# Julius k9 harness?



## Jem121 (May 6, 2012)

What are people's opinions of these? I've got 3 JRTS. Does anyone use one on a smaller breed dog?
Many thanks


----------



## Rafa (Jun 18, 2012)

Only my opinion, but I felt they were a little bulky for a small dog and could be quite hot to wear during the Summer.
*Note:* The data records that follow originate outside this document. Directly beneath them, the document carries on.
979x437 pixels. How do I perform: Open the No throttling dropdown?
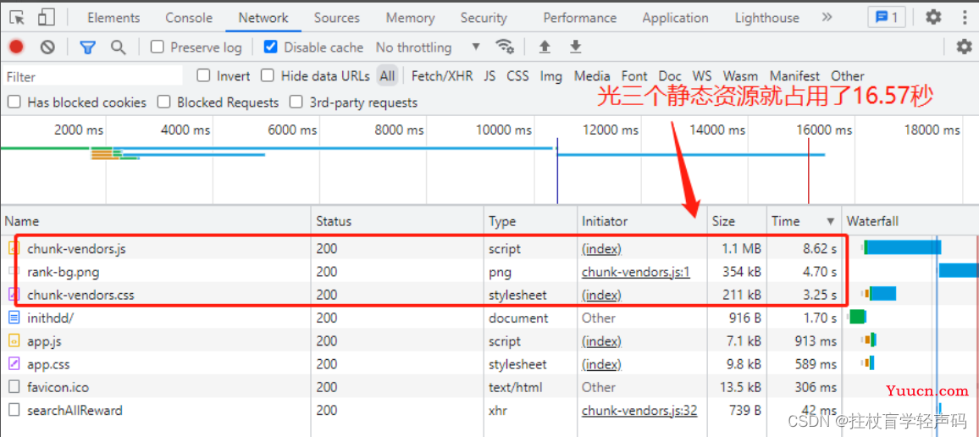coord(429,47)
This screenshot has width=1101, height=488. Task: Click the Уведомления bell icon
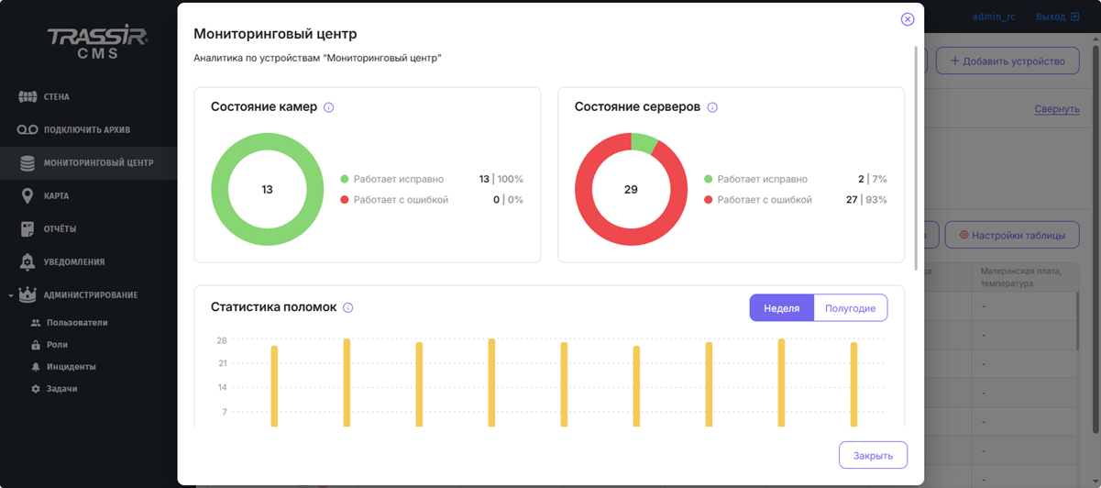28,261
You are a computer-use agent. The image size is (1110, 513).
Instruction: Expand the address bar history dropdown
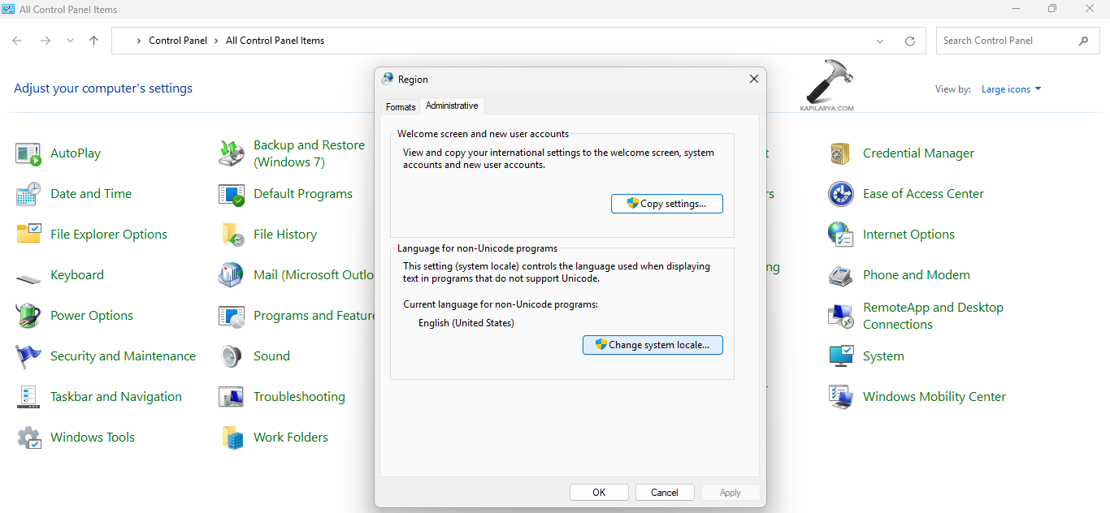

I use a Puppia Soft Mesh on my Jack Russell.


----------



## steveshanks (Feb 19, 2015)

Pip has 3, one original and 2 of the new types, (IDC) I prefer the newer ones, they seem to fit better so we use the old one over his equafleece, he is a small skinny JRT. Muttly uses one on her JRT X Chi too. I must admit we were worried about heat build up so we bought him a JK9 belt harness but the fit was awful so went back to the others, turns out he was OK in it on a warm day (mind last summer was a bit rubbish LOL) but we carried plenty water just incase.......Steve


----------



## steveshanks (Feb 19, 2015)

Forgot the pic, this is Pip in his IDC


----------



## Jem121 (May 6, 2012)

Where is a good place to get them from?


----------



## steveshanks (Feb 19, 2015)

We bought ours direct from JK9 at £26
http://www.julius-k9.co.uk/idc-powerharness-best-dog-harness
If you don't mind the old style, Zooplus has them for £14.99 and I've just noticed they now sell the IDC at £18.99. BTW thats the price for Mini-Mini which is Pips size


----------



## Lexiedhb (Jun 9, 2011)

Every dog I different, so the only way you'll know if its any good for tour dog is to get one. I always use them. Love the belt one for the summer ( which I got off ebay) Really hard wearing ( handy when your dog is part hippo), excellent fit. Dexter however isn't little.


----------



## Burrowzig (Feb 18, 2009)

I got a couple direct from Julius K9 when they had a special offer on last year, the IDC type - really good harnesses. Before long, Flossie chewed up the buckle on hers and they supplied a new buckle for free (which I sewed on myself). I was more than happy to pay for the replacement part; great customer service. I don't know if you'd get the same if you bought the harness from somewhere else, they wanted the invoice number.


----------



## Muttly (Oct 1, 2014)

I bought this one from Zooplus last year, it's a great fit (mini-mini). However, I do like these IDC ones, I will get that type next.


----------



## Magyarmum (Apr 27, 2015)

I've just ordered Julius K9 IDC Power Harnesses for my Shar-Pei and Miniature Schnauzer who's around 13 inches tall and weighs 9kgs. They're manufactured near Budapest and are very.popular with dog owners in Hungary. Practically every Shar-Pei I know wears one!


----------



## steveshanks (Feb 19, 2015)

I saw 3 Shar-Pei's the other day all wearing them, they also had 3 GSD's with them on, wouldn't like there harness bill LOL


----------



## Brannybear (Apr 16, 2015)

I bought one for Graham and although he is not small I do think it is one of the chunkier types of harnesses - although does not affect him at all, had loads of compliments and it does look really smart


----------



## smokeybear (Oct 19, 2011)

Jem121 said:


> What are people's opinions of these? I've got 3 JRTS. Does anyone use one on a smaller breed dog?
> Many thanks


I think they are horrendous.


----------



## Rafa (Jun 18, 2012)

I still can't help feeling a dog could get very hot wearing one during the Summer months.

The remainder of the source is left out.